== Exercise input ==

+-------+

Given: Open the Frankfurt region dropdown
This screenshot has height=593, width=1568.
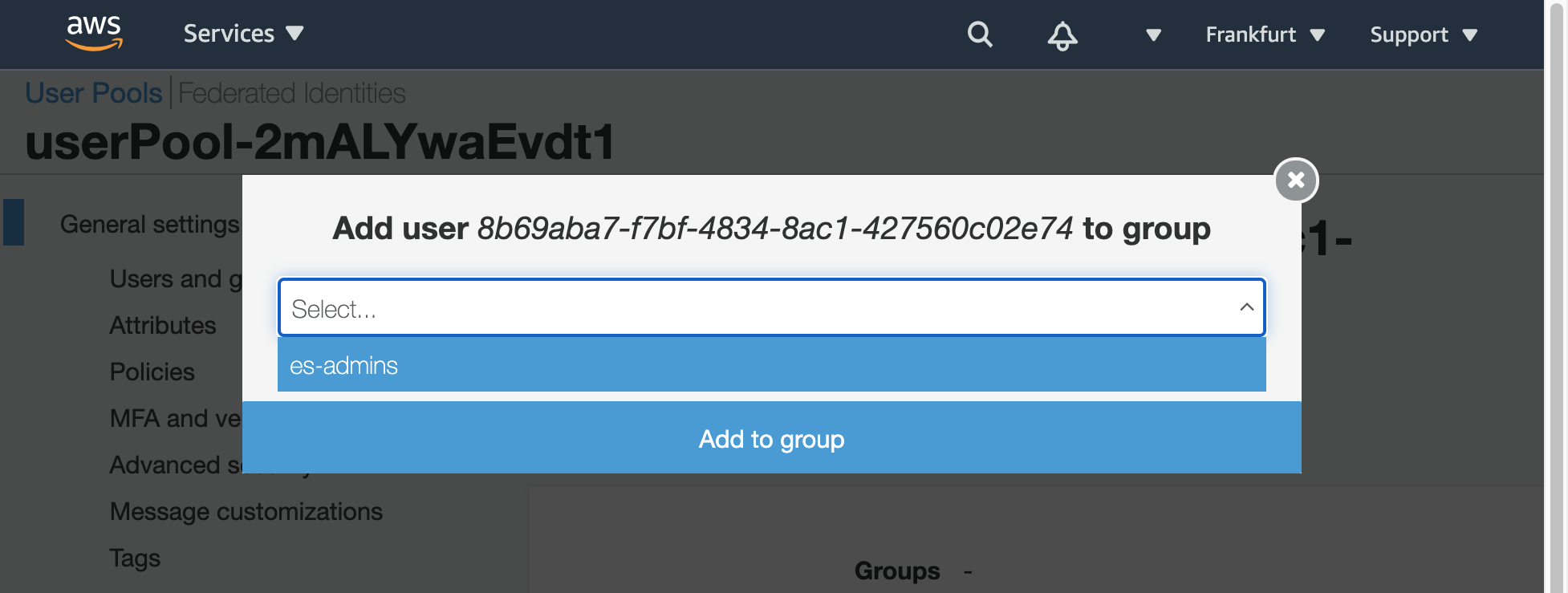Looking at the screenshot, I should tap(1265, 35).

+-------+

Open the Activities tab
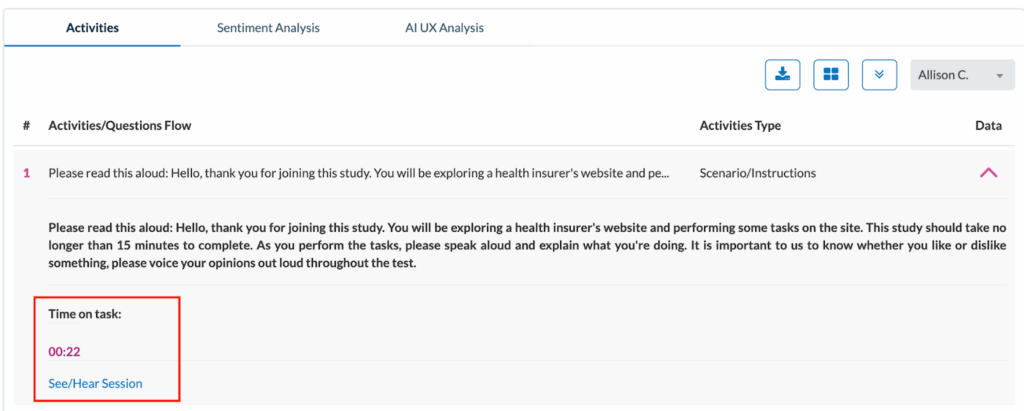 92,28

+-------+

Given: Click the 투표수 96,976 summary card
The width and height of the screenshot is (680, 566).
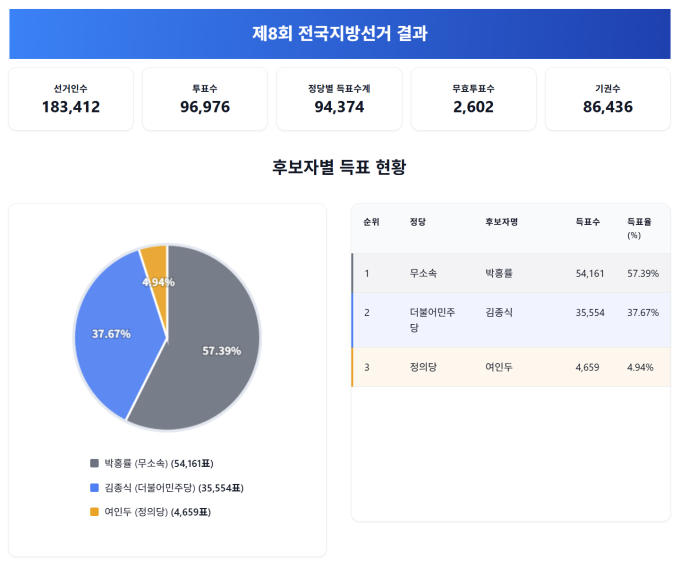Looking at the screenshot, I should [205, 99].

+-------+

== What the task asks ==
Convert the lines starting at the one containing "Given: Click the 투표수 96,976 summary card" and ending at the one containing "Looking at the screenshot, I should [205, 99]." into a two-column CSV with columns instruction and response, one row per instruction, each value in a single quoted field with line breaks replaced by spaces. Leave the pictures out.

== Written response ==
instruction,response
"Given: Click the 투표수 96,976 summary card The width and height of the screenshot is (680, 566).","Looking at the screenshot, I should [205, 99]."